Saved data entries
==========

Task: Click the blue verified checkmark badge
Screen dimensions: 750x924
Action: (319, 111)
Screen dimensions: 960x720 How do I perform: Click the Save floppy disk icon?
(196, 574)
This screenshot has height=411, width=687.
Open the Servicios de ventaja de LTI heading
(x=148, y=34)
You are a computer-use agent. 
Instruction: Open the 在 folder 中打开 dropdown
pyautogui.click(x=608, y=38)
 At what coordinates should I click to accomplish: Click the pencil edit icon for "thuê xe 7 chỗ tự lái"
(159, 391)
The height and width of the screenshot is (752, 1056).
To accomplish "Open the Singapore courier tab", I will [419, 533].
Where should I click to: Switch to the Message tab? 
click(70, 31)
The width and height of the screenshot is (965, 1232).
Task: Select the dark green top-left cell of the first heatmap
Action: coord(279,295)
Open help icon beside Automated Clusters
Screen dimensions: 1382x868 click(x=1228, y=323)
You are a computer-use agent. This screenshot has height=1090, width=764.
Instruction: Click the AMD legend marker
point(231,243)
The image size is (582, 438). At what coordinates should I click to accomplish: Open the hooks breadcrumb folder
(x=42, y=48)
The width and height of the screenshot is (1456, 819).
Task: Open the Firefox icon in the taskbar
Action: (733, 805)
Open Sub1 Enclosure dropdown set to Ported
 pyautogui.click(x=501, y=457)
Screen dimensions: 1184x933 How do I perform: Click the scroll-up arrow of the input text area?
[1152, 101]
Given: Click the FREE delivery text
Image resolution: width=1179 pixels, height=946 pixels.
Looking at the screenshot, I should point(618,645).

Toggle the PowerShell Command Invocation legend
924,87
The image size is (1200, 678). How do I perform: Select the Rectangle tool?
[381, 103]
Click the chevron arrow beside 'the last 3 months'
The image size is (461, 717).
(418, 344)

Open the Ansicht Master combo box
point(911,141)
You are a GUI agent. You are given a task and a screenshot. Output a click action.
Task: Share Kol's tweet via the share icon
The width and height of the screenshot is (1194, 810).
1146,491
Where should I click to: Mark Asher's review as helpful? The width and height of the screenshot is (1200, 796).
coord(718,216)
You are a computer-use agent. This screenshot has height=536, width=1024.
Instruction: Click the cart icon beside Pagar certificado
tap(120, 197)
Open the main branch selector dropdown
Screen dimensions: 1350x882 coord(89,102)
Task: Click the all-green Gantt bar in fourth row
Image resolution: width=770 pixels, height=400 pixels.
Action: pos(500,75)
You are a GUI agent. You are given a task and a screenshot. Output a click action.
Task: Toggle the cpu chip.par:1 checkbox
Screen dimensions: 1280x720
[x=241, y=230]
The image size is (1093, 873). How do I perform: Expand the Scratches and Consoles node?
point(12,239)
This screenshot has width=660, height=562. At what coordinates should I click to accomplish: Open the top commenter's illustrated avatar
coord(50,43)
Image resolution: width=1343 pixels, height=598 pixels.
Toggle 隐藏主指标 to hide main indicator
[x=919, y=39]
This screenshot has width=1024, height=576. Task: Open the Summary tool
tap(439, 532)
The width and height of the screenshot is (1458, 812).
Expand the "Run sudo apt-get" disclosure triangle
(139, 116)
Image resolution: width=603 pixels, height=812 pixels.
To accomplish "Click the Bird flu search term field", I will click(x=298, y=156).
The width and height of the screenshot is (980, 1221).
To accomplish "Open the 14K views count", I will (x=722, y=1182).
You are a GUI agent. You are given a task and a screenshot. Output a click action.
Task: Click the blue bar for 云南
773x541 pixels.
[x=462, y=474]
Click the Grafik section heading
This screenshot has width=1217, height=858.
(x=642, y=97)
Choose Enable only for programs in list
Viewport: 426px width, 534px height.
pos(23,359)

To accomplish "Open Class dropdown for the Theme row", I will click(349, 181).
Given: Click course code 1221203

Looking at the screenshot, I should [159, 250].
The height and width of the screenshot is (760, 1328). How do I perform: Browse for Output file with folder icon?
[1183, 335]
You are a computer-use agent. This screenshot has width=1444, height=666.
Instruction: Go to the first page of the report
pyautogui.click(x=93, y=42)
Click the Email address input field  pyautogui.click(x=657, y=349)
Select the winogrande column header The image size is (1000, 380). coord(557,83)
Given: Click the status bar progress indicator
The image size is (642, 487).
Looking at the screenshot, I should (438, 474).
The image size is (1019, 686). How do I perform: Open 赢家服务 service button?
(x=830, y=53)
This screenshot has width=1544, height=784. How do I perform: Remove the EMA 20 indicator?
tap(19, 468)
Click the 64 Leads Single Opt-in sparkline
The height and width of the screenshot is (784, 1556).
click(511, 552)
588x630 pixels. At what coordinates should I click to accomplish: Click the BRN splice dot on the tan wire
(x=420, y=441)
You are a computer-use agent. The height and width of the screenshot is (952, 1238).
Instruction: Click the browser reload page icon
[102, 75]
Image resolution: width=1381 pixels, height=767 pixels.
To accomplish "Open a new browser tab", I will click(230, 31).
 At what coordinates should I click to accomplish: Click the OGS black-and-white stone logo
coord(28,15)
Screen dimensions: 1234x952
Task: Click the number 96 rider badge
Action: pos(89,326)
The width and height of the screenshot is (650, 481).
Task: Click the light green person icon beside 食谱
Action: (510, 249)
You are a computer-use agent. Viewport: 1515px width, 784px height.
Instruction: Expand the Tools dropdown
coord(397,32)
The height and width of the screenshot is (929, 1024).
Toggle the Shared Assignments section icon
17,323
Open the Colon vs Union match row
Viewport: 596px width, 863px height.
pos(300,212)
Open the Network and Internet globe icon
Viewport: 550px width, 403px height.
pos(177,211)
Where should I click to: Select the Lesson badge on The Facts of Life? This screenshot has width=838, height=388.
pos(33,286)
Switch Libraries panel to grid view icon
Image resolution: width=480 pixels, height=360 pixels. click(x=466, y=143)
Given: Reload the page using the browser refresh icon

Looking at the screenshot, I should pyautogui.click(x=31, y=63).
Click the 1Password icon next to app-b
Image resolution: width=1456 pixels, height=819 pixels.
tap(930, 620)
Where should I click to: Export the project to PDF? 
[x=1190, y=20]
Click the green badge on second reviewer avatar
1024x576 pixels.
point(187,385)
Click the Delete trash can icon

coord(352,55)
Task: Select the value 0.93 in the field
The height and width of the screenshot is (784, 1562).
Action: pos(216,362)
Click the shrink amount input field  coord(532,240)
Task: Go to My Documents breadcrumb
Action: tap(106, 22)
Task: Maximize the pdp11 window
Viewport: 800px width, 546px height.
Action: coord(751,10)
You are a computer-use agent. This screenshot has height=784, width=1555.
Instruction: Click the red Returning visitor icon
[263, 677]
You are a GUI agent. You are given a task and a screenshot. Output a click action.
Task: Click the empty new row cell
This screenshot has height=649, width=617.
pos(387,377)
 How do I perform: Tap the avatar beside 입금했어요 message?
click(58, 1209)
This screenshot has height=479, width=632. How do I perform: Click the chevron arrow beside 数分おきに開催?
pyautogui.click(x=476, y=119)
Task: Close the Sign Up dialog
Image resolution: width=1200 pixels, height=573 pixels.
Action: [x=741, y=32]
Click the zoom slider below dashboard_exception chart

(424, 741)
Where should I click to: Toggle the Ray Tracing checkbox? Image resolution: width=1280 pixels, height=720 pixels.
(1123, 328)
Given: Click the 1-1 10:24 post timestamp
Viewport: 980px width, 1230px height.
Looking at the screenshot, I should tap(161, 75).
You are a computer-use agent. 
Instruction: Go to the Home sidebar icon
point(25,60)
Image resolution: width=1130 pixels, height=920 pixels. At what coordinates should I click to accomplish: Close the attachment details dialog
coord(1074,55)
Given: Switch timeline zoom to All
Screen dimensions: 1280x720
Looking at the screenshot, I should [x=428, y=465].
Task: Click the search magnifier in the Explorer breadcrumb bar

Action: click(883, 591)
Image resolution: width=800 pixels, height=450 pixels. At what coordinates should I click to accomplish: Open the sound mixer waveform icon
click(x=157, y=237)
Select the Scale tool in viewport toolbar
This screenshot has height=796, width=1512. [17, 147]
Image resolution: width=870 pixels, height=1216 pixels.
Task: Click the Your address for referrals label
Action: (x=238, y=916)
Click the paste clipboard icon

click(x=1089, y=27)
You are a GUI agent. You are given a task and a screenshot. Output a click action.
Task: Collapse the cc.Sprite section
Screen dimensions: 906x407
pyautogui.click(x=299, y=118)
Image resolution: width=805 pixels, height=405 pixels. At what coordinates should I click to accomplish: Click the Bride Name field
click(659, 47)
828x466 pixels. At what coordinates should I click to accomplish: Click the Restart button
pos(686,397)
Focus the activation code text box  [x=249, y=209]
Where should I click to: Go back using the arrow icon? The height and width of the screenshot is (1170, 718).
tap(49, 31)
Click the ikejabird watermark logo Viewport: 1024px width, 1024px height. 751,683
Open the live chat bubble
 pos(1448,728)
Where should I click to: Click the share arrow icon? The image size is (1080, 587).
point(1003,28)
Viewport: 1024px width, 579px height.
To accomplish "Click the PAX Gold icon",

==========

§ Your objective: If a line above holds the string "will", copy it out.

§ Solution below:
To accomplish "Open the Singapore courier tab", I will [419, 533].
To accomplish "Click the Bird flu search term field", I will click(x=298, y=156).
To accomplish "Open the 14K views count", I will (x=722, y=1182).
To accomplish "Open Class dropdown for the Theme row", I will click(349, 181).
To accomplish "Open a new browser tab", I will click(230, 31).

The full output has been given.